NOVOS MARAJÁS
O salário dos políticos sempre foi uma caixa preta. O Legislativo, depois de anos de pressão, estabeleceu regras proporcionais, isto é, o deputado estadual ganha um determinado percentual do federal, enquanto os vereadores, seguindo a mesma regra, baseiam seus vencimentos em relação ao deputado estadual. Mas para por aí. Os valores agregados, tipo auxílio-paletó, verba de gabinete e outros detalhes, ficam por conta de cada casa, deixando o eleitor sem saber. A situação melhorou nos últimos anos por força da transparência exigida por lei. Ante o olhar das ruas e, de certa forma, constrangidos por tantos penduricalhos, diversas câmaras municipais – inclusive a de Juiz de Fora -, assembleias e até mesmo o Congresso resolveram cortar na carne. Não tanto quanto se esperava, mas bem mais do que ocorre nos cargos executivos. Como a Tribuna apontou na edição de domingo, o salário dos prefeitos mineiros tem discrepâncias de toda ordem e, na maioria das vezes, contra a própria lógica: proporcionalmente, os das cidades de menor receita recebem mais do que os que dirigem municípios de médio e grande porte.
A razão, como observam especialistas das Ongs Contas Abertas e Transparência Brasil, está na falta de mobilização comunitária e, sobretudo, da leniência das câmaras municipais.

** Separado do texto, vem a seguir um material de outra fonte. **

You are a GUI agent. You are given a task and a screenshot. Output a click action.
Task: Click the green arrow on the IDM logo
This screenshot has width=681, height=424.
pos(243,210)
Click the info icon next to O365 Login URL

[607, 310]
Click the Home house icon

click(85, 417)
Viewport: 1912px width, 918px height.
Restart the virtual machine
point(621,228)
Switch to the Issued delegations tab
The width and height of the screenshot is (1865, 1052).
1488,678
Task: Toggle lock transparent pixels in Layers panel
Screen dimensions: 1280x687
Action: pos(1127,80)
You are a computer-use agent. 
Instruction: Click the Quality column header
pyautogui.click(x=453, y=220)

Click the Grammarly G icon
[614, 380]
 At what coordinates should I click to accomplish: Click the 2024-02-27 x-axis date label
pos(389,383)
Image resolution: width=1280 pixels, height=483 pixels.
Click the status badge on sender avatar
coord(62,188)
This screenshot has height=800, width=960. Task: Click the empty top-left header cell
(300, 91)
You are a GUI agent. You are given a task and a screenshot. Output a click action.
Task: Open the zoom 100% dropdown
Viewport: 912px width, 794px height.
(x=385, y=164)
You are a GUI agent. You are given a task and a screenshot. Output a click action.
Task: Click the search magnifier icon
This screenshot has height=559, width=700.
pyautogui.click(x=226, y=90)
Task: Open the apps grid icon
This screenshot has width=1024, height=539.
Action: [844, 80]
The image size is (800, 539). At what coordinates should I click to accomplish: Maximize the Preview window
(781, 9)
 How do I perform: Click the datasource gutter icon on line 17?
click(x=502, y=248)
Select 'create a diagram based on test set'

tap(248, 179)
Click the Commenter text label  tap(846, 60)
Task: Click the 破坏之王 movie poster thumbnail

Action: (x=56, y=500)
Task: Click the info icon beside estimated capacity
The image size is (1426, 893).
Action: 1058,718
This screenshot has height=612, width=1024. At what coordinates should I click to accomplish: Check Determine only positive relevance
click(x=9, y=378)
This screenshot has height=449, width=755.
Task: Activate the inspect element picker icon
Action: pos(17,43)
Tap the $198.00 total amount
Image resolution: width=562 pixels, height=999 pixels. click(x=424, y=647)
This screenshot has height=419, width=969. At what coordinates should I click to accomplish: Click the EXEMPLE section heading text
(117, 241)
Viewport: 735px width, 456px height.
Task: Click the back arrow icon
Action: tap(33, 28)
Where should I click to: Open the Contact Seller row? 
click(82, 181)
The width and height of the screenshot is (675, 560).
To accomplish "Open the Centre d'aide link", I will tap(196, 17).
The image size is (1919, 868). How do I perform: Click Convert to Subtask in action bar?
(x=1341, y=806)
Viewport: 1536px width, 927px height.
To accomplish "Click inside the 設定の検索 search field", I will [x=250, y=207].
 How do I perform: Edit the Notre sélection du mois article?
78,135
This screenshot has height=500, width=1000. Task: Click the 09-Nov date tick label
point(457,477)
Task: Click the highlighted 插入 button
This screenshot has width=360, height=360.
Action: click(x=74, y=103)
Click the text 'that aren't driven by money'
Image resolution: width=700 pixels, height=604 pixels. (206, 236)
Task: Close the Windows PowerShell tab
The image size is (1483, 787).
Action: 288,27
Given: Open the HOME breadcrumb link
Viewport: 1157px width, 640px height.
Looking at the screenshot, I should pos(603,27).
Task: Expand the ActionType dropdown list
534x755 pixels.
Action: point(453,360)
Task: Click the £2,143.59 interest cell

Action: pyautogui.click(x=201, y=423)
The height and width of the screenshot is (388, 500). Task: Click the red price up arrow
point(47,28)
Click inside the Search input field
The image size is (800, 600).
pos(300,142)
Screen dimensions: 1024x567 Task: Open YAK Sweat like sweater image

Se em cidades do porte de Juiz de Fora, por exemplo, os vereadores têm um papel fiscalizador mais aguçado, sobretudo por estarem sistematicamente sob os holofotes da opinião pública, nos municípios menores não há esse tipo de pressão. A vida pública se desenvolve sob o signo do maniqueísmo do ser a favor ou contra. E na hora do salário dos edis e dos prefeitos, a maioria fecha os olhos.
O grave desse enredo é que não há ilegalidade. A legislação brasileira é permissiva, dando margem a esse tipo de abuso moral. Resta, então, ao público externo exigir mudanças, como fez no fim dos penduricalhos dos legislativos.